A New Writing Schedule

I have to come back to hammering out any number of articles and posts on a daily basis. Let it flow. I still have not gotten into my ADHD flow yet, but it starts today. I will learn and research and write as I go along. No reason to separate the rough from the refined until later.

Writing a stream-of-consciousness morning dialogue with yourself was the basis of Julia Cameron’s “The Artist’s Way” and her morning pages – 3 handwritten pages I call snot pages because you are really clearing your head. I used to do them, but now, 99% of what I write is digital.

I’m looking at a pot of drip coffee brewing, and I remember my paternal grandmother in North Carolina telling me that coffee grounds were flowers’ best fertilizer. People used percolator coffee pots back then, so the liquid went over the grounds a number of times instead of once like a drip system.

The brewing coffee was recycled to the top where you could see it getting darker and darker until it was ready. The way we drink coffee today, and the amount, my grandmother could have fertilized every flower in the State of North Carolina and had enough left over for Virginia.

People who teach fast writing say to just let it rip and worry about spelling and grammar later. If you are trying for maximum output, I suppose it’s right. I just don’t like the sloppy look, especially when in Google Drive you can go to Tools|Spelling and correct anything in seconds.

To me, fast writing is for someone whose output is being commanded by another or by a self-imposed goal. In any event, the drive is external. If you write the great American novel, will anyone care if it’s completed in a year, or a year and a day.

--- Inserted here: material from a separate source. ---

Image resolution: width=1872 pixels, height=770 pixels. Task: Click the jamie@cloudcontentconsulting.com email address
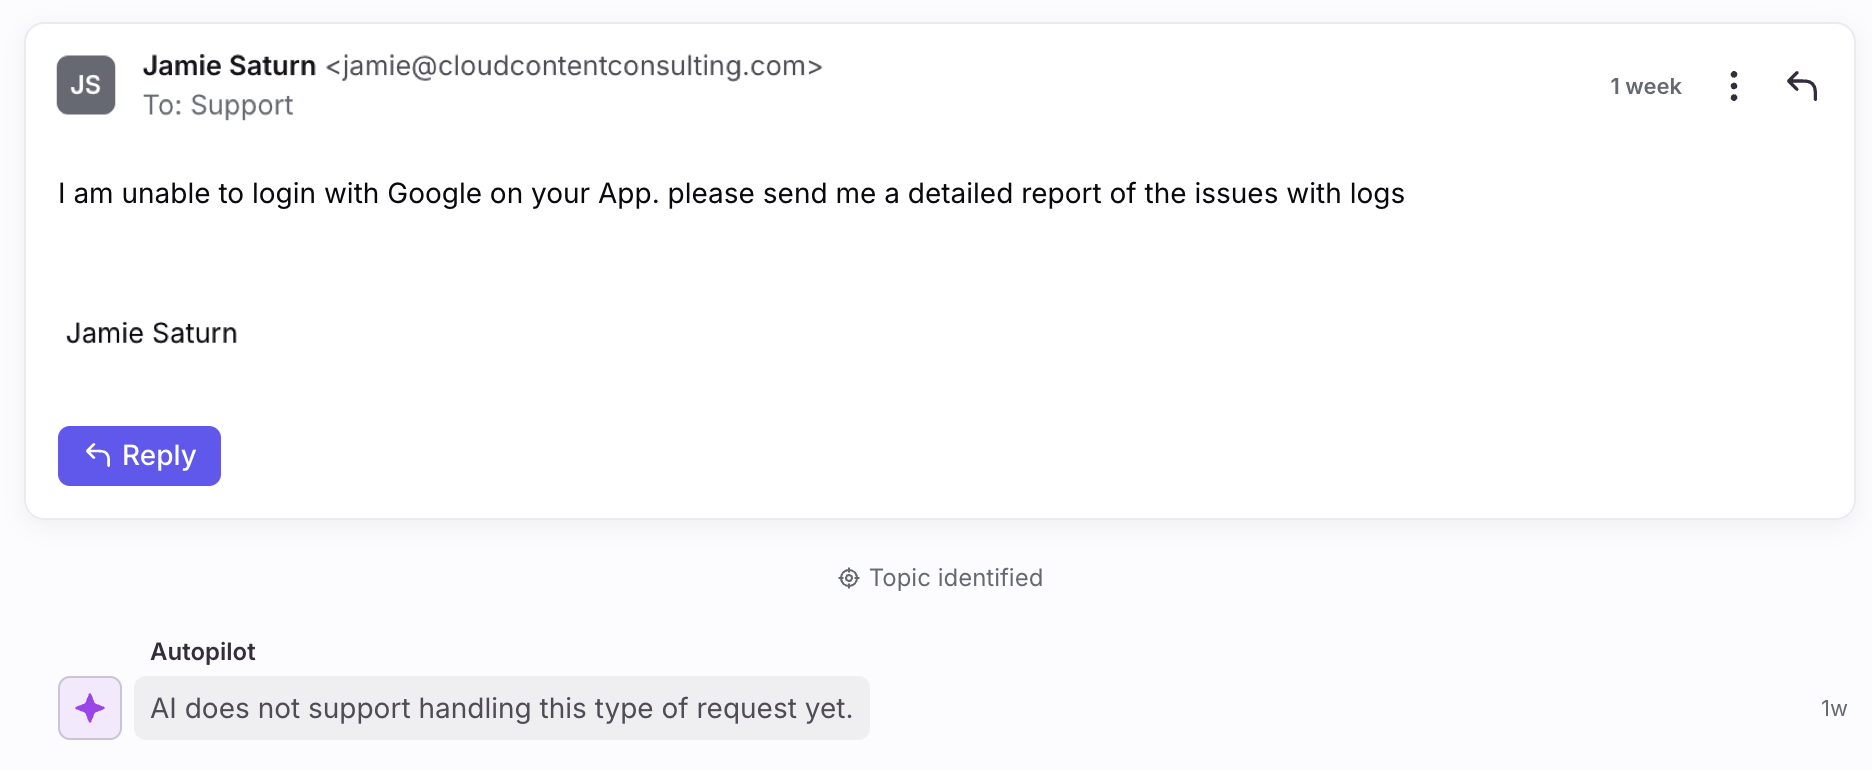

I am bothered by current human need for speed. And excess. And greed. Anything above tribal needs are products of agriculture and civilization that developed from it.

Agriculture gave us the ability to stay in one spot instead of hunting and gathering. We no longer follow the sun or the animals or the seasons. We can save excess grain to carry us over the winter and bad seasons and seeds for the future. But this also gives us the foundation of greed (more saved food) in which to control others or the idea that it’s easier to rape, pillage, and plunder than it is to care for yourself and your family.

It also gave rise to limited food sources that were incomplete and incompatible with human health. I doubt any hunter-gatherer had diabetes. We may live longer than our ancestors, but many skeletons were larger than people today and showed solid teeth and bones.

I am fighting daily to get my blood sugar and type II diabetes under control. Turns out, all I have to do is eat real food. Cooked or not cooked. No sugar. No wheat. No grains. Not processed.